Item 2. | Identity and Background |
(a)-(c); (f) This statement on Schedule 13D is being filed by ABIOMED, Inc., a Delaware corporation (“ABIOMED”). The address of ABIOMED’s principal executive office is 22 Cherry Hill Drive, Danvers, Massachusetts 01923. ABIOMED is a leading provider of temporary mechanical circulatory support devices. The name, business address, present principal occupation or employment and citizenship of each director and executive officer of ABIOMED are set forth in Schedule I hereto and are incorporated herein by reference.
(d)-(e) During the last five years, neither ABIOMED nor, to the knowledge of ABIOMED, any of the persons listed on Schedule I hereto (i) has been convicted in any criminal proceeding (excluding traffic violations or similar misdemeanors) or (ii) was a party to a civil proceeding of a judicial or administrative body of competent jurisdiction and as a result of such proceeding was or is subject to a judgment, decree or final order enjoining future violations of, or prohibiting or mandating activities subject to, federal or state securities laws or finding any violation with respect to such laws.
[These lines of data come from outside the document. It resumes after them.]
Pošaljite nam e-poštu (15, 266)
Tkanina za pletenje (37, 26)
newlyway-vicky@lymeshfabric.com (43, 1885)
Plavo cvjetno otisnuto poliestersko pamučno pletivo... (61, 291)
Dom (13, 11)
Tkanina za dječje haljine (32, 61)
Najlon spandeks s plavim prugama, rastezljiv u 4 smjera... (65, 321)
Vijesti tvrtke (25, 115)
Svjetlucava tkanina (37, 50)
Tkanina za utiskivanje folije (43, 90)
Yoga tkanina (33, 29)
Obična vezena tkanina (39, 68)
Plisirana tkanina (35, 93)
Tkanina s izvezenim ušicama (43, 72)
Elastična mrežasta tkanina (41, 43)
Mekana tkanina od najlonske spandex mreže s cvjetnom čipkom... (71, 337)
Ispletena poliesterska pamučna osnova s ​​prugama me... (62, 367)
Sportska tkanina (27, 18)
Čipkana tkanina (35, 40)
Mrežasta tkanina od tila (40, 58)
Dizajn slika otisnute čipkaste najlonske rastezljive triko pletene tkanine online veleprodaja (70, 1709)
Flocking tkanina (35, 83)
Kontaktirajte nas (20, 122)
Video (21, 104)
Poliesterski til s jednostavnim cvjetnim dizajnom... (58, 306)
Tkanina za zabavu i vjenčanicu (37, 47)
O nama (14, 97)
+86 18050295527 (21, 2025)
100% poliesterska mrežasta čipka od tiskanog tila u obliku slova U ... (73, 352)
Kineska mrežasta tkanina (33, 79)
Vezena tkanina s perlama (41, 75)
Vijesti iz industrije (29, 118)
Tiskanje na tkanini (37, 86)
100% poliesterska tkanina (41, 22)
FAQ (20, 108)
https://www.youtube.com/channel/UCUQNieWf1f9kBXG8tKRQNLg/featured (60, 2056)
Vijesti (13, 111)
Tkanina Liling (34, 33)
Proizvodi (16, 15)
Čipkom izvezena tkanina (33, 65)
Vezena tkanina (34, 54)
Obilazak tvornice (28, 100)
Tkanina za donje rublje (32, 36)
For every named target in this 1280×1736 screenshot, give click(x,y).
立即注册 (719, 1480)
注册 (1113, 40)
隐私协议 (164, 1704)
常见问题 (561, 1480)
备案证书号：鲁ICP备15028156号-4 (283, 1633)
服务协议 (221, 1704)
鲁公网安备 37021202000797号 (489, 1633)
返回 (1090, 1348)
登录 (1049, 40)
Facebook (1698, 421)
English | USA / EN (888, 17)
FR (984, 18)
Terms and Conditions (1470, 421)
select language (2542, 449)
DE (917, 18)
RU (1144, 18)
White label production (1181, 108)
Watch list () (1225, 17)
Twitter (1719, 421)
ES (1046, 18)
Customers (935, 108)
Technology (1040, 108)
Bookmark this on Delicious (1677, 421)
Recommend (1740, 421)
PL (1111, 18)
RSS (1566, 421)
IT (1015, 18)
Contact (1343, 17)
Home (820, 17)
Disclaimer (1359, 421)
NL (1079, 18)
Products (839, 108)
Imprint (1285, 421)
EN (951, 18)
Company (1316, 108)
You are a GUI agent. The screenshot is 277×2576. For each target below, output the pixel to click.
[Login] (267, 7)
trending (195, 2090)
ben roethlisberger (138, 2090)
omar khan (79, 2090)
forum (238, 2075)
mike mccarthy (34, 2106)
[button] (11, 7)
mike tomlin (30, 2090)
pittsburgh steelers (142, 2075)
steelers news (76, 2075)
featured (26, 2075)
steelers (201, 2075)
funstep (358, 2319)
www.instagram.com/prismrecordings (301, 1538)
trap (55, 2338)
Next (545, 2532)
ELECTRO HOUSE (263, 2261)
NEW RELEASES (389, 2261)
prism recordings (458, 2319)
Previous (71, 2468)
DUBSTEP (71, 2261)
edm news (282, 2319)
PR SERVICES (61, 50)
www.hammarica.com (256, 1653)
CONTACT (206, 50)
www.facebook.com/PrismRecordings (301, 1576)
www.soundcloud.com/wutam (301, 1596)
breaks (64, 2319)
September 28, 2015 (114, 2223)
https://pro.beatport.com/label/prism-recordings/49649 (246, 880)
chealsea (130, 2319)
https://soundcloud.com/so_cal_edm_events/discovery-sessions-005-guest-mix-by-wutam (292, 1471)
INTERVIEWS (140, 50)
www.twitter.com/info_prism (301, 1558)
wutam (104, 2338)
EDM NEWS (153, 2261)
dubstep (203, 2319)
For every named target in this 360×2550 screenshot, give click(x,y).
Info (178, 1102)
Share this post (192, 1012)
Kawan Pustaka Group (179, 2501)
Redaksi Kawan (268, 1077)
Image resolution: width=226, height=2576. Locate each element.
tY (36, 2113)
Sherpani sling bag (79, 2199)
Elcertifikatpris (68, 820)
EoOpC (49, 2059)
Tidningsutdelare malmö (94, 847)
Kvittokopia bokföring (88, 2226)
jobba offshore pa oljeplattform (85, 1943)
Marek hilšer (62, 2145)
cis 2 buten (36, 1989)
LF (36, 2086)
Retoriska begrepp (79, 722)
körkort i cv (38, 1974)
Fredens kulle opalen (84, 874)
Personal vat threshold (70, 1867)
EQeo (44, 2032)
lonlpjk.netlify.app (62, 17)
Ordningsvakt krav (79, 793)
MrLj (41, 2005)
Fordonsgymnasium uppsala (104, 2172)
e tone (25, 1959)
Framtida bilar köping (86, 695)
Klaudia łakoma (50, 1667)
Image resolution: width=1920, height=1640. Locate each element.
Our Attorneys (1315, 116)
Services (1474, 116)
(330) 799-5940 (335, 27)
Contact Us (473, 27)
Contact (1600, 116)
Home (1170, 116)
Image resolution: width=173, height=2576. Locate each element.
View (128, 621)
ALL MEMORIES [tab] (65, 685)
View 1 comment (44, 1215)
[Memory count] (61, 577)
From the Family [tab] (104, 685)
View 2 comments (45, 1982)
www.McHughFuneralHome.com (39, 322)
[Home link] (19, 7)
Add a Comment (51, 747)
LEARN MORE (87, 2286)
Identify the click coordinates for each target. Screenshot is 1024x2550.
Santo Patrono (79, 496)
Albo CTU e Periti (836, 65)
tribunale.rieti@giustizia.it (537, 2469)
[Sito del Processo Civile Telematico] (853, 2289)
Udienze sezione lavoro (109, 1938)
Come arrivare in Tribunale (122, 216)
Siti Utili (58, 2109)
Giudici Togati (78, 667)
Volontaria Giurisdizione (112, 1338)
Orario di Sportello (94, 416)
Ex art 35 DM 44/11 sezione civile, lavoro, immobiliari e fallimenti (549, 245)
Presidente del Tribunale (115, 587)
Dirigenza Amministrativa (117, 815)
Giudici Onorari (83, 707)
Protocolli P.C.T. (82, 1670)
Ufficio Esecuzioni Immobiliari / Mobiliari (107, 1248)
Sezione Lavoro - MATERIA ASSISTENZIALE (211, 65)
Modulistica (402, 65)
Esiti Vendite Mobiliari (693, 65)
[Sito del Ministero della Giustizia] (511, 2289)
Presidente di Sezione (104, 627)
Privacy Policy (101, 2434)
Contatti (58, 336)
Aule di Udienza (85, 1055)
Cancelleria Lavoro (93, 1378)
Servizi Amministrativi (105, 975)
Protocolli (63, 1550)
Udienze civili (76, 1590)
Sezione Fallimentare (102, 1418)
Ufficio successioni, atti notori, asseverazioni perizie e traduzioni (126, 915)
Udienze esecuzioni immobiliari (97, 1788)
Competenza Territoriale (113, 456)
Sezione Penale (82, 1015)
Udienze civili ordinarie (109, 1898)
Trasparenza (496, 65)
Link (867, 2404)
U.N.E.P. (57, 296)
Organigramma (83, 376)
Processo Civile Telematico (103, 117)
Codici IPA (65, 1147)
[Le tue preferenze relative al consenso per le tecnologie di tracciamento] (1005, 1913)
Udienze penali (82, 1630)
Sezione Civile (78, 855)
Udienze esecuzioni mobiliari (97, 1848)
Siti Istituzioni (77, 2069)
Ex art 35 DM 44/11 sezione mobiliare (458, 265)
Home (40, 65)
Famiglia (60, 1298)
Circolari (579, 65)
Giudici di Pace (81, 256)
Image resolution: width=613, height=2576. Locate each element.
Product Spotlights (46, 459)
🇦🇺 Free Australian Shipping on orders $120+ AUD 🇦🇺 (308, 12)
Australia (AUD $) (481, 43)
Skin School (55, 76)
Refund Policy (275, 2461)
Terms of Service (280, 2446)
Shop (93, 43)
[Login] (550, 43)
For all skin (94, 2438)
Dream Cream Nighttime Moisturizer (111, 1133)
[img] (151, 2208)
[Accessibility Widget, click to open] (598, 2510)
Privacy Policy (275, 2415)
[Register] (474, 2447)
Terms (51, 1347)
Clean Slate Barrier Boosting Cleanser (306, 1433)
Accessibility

Item 3. | Source and Amount of Funds or Other Consideration |
The information set forth in or incorporated by reference in Items 4 and 6 of this Schedule 13D is incorporated by reference in its entirety into this Item 3.
In December 2018, ABIOMED and the Issuer entered into a collaboration pursuant to which the parties will work together to integrate the Issuer’s products into ABIOMED’s physician training and education programs. In connection with entry into the collaboration, on December 6, 2018, ABIOMED acquired 1,090,608 shares of the Issuer’s Series D Preferred Stock for an aggregate purchase price of $15,000,000.55, or approximately $13.754 per share, which automatically converted into 1,090,608 shares of Common Stock immediately prior to the consummation of the Issuer’s initial public offering of Common Stock (the “IPO”) on March 11, 2019. In connection with its acquisition of shares of the Issuer’s Series D Preferred Stock, the Issuer granted to ABIOMED an option to purchase up to $10.0 million of shares of Common Stock at a price per share equal to the initial public offering price of the Common Stock. On March 11, 2019, pursuant to the exercise of this option, ABIOMED acquired 588,235 shares of Common Stock for an aggregate purchase price of $10,000,000, or approximately $17.000 per share. The foregoing gives effect to the1-for-12.2 reverse stock split of the Common Stock and the Issuer’s Series D Preferred Stock, which become effective on February 22, 2019.
The funds for the acquisition of the shares of Common Stock reported as beneficially owned in this Schedule 13D came from the working capital of ABIOMED.